_Problem details_:
Nothing in the records may be dropped. Retype them all exactly.
Material provided below:
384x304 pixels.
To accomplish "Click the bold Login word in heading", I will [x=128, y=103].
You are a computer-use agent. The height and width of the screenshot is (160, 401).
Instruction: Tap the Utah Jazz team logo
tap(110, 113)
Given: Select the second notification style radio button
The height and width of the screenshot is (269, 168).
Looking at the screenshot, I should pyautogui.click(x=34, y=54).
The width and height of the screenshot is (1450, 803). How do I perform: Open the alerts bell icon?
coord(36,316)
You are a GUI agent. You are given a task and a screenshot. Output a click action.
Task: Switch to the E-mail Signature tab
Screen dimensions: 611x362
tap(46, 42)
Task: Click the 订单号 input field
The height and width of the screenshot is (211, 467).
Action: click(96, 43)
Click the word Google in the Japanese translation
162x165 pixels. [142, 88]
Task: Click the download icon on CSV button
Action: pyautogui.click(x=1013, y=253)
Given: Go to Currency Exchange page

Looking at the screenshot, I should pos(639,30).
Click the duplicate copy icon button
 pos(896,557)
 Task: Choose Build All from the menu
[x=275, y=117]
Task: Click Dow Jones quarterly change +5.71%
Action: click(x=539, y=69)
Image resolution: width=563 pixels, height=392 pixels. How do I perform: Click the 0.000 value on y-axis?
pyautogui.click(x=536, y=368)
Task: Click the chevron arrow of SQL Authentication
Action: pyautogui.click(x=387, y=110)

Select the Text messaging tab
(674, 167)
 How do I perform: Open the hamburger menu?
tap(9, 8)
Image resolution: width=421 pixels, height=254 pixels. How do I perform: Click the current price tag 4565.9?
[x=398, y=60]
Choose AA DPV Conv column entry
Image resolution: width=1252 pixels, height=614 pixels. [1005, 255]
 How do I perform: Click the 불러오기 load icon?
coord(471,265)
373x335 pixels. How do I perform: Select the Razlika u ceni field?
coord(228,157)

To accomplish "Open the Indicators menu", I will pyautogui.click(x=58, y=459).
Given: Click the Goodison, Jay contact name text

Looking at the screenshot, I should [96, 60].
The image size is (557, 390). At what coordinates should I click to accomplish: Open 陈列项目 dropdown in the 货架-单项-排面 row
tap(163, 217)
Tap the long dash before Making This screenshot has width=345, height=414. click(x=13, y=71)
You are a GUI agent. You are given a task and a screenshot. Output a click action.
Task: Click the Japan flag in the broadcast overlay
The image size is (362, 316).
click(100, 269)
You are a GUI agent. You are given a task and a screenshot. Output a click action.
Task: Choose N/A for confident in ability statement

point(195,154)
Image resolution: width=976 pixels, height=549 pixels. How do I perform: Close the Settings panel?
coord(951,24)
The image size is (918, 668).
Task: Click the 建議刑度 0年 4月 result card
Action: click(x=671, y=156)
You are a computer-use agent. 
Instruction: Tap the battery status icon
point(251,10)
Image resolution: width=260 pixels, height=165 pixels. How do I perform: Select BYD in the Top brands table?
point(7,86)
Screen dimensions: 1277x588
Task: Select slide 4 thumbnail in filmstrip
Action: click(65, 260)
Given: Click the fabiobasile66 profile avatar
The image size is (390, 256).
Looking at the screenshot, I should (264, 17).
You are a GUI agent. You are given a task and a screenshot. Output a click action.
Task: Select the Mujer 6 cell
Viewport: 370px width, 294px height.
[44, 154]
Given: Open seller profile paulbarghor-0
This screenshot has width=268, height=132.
End of Material provided.
_Answer box_:
384x304 pixels.
To accomplish "Click the bold Login word in heading", I will [x=128, y=103].
You are a computer-use agent. The height and width of the screenshot is (160, 401).
Instruction: Tap the Utah Jazz team logo
tap(110, 113)
Given: Select the second notification style radio button
The height and width of the screenshot is (269, 168).
Looking at the screenshot, I should pyautogui.click(x=34, y=54).
The width and height of the screenshot is (1450, 803). How do I perform: Open the alerts bell icon?
coord(36,316)
You are a GUI agent. You are given a task and a screenshot. Output a click action.
Task: Switch to the E-mail Signature tab
Screen dimensions: 611x362
tap(46, 42)
Task: Click the 订单号 input field
The height and width of the screenshot is (211, 467).
Action: click(96, 43)
Click the word Google in the Japanese translation
162x165 pixels. [142, 88]
Task: Click the download icon on CSV button
Action: pyautogui.click(x=1013, y=253)
Given: Go to Currency Exchange page

Looking at the screenshot, I should pos(639,30).
Click the duplicate copy icon button
 pos(896,557)
 Task: Choose Build All from the menu
[x=275, y=117]
Task: Click Dow Jones quarterly change +5.71%
Action: click(x=539, y=69)
Image resolution: width=563 pixels, height=392 pixels. How do I perform: Click the 0.000 value on y-axis?
pyautogui.click(x=536, y=368)
Task: Click the chevron arrow of SQL Authentication
Action: pyautogui.click(x=387, y=110)

Select the Text messaging tab
(674, 167)
 How do I perform: Open the hamburger menu?
tap(9, 8)
Image resolution: width=421 pixels, height=254 pixels. How do I perform: Click the current price tag 4565.9?
[x=398, y=60]
Choose AA DPV Conv column entry
Image resolution: width=1252 pixels, height=614 pixels. [1005, 255]
 How do I perform: Click the 불러오기 load icon?
coord(471,265)
373x335 pixels. How do I perform: Select the Razlika u ceni field?
coord(228,157)

To accomplish "Open the Indicators menu", I will pyautogui.click(x=58, y=459).
Given: Click the Goodison, Jay contact name text

Looking at the screenshot, I should [96, 60].
The image size is (557, 390). At what coordinates should I click to accomplish: Open 陈列项目 dropdown in the 货架-单项-排面 row
tap(163, 217)
Tap the long dash before Making This screenshot has width=345, height=414. click(x=13, y=71)
You are a GUI agent. You are given a task and a screenshot. Output a click action.
Task: Click the Japan flag in the broadcast overlay
The image size is (362, 316).
click(100, 269)
You are a GUI agent. You are given a task and a screenshot. Output a click action.
Task: Choose N/A for confident in ability statement

point(195,154)
Image resolution: width=976 pixels, height=549 pixels. How do I perform: Close the Settings panel?
coord(951,24)
The image size is (918, 668).
Task: Click the 建議刑度 0年 4月 result card
Action: click(x=671, y=156)
You are a computer-use agent. 
Instruction: Tap the battery status icon
point(251,10)
Image resolution: width=260 pixels, height=165 pixels. How do I perform: Select BYD in the Top brands table?
point(7,86)
Screen dimensions: 1277x588
Task: Select slide 4 thumbnail in filmstrip
Action: click(65, 260)
Given: Click the fabiobasile66 profile avatar
The image size is (390, 256).
Looking at the screenshot, I should (264, 17).
You are a GUI agent. You are given a task and a screenshot. Output a click action.
Task: Select the Mujer 6 cell
Viewport: 370px width, 294px height.
[44, 154]
Given: Open seller profile paulbarghor-0
This screenshot has width=268, height=132.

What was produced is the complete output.